The 500 000 case finished in 4 seconds for GenericAffExpr and crashed my julia session for the cases with parameters.

@odow
Copy link
Member

odow commented May 26, 2021

I think your results are getting mixed with when the GC runs.

using JuMP
using ParameterJuMP
using Random

function model_with_params(m)
    model = Model()
    @variable(model, x[1:m])
    @variable(model, y[1:m])
    @variable(model, p[1:m] == 1.0, ParameterJuMP.Param())
    @expression(model, expr[i=1:m], x[i] + y[i] + p[i] + rand())
    col = rand(m)
    @time @constraint(model, sum(col[i] * expr[i] for i in 1:m) == 0.0)
    return
end

function model_without_params(m)
    model = Model()
    @variable(model, x[1:m])
    @variable(model, y[1:m])
    @variable(model, p[1:m] == 1.0)
    @expression(model, expr[i=1:m], x[i] + y[i] + p[i] + rand())
    col = rand(m)
    @time @constraint(model, sum(col[i] * expr[i] for i in 1:m) == 0.0)
    return
end

model_with_params(10)
model_without_params(10)
for i in [100, 1000, 10_000, 50_000, 100_000, 500_000]
    println(i)
    GC.gc()
    model_without_params(i)
    GC.gc()
    model_with_params(i)
end

Yields

100
  0.000066 seconds (33 allocations: 35.188 KiB)
  0.000130 seconds (102 allocations: 69.453 KiB)
1000
  0.000607 seconds (45 allocations: 299.047 KiB)
  0.001099 seconds (137 allocations: 543.016 KiB)

-*-*-

Objective 1: In the JuMP parameter benchmarking thread, why does the loop call `GC.gc()` before each call to `model_without_params` and `model_with_params`?
Objective 2: Carry on the JuMP parameter benchmarking thread from its last line.

[Entries pointing to words and elements]
-*-*-

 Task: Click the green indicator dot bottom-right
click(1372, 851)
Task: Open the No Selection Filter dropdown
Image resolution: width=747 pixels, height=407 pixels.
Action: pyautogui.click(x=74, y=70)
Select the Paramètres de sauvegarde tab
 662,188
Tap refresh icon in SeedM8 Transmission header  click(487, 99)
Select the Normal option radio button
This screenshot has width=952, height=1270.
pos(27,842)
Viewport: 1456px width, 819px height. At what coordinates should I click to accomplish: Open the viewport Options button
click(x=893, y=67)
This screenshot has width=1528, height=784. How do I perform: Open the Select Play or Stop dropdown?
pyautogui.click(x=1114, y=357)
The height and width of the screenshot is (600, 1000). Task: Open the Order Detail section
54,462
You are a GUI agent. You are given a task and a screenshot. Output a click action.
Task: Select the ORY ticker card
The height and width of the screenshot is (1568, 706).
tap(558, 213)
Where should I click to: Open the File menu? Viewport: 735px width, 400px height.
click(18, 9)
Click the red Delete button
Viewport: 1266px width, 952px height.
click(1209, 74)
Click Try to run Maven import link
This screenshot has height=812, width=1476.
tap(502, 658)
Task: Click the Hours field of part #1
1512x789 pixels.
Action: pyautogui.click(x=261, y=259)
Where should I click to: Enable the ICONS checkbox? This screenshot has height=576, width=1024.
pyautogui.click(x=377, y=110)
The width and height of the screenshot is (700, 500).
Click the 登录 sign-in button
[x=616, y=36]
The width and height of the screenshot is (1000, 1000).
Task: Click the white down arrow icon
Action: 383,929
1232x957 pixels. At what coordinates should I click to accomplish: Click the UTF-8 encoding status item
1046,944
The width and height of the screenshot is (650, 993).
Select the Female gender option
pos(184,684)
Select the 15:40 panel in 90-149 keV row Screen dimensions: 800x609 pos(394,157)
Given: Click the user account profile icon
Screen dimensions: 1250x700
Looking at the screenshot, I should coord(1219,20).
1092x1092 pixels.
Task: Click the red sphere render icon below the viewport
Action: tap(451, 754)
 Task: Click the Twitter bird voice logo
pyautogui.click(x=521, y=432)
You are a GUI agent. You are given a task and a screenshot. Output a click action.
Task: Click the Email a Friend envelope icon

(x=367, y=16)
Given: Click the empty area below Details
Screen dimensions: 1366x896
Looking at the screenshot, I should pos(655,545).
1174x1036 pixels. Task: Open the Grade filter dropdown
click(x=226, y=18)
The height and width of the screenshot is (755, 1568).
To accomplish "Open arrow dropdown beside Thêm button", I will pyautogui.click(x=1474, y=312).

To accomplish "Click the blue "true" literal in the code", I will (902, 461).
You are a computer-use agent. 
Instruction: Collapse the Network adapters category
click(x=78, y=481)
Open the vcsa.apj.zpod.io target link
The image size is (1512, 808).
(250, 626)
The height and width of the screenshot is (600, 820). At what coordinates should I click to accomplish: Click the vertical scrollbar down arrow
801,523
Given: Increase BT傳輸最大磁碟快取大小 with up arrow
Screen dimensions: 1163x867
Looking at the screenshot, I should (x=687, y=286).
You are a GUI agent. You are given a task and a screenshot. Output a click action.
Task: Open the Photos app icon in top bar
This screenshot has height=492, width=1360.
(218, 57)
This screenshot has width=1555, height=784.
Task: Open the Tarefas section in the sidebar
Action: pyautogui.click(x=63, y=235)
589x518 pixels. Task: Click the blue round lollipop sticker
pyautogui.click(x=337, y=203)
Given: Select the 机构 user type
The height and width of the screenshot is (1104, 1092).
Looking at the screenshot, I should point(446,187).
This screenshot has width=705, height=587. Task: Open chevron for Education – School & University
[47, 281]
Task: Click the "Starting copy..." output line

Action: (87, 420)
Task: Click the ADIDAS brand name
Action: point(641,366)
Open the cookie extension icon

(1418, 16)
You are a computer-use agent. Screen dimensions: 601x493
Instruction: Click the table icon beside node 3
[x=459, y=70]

-*-*-

Expected answer 1: The reply suggests that the earlier timings were being mixed up with when the garbage collector happened to run. Forcing a collection before each call keeps that from distorting the timed `@constraint` results for the two model versions.

Expected answer 2:
10000
  0.006241 seconds (57 allocations: 3.534 MiB)
  0.027691 seconds (184 allocations: 6.740 MiB, 53.47% gc time)
50000
  0.038874 seconds (65 allocations: 13.946 MiB)
  0.072116 seconds (214 allocations: 29.975 MiB)
100000
  0.081927 seconds (70 allocations: 25.032 MiB)
  0.178597 seconds (228 allocations: 51.979 MiB)
500000
  0.631749 seconds (79 allocations: 116.645 MiB)
  1.029031 seconds (259 allocations: 202.852 MiB)

So there is a ~2x penalty to using parameters. Which makes sense: every expression has two dictionaries.

@jd-lara
Copy link
Contributor Author

jd-lara commented May 26, 2021

Thanks, that makes sense.

@odow
Copy link
Member

odow commented May 26, 2021

@jd-lara can you try the following instead?

Replace

@constraint(m, sum(col[i]*expression_container[i, 1] for i in 1:size_1) == 0.0)

with

ex = @expression(m, sum(col[i]*expression_container[i, 1] for i in 1:size_1))
c = ScalarConstraint(ex, MOI.EqualTo(0.0))
add_constraint(m, c, "")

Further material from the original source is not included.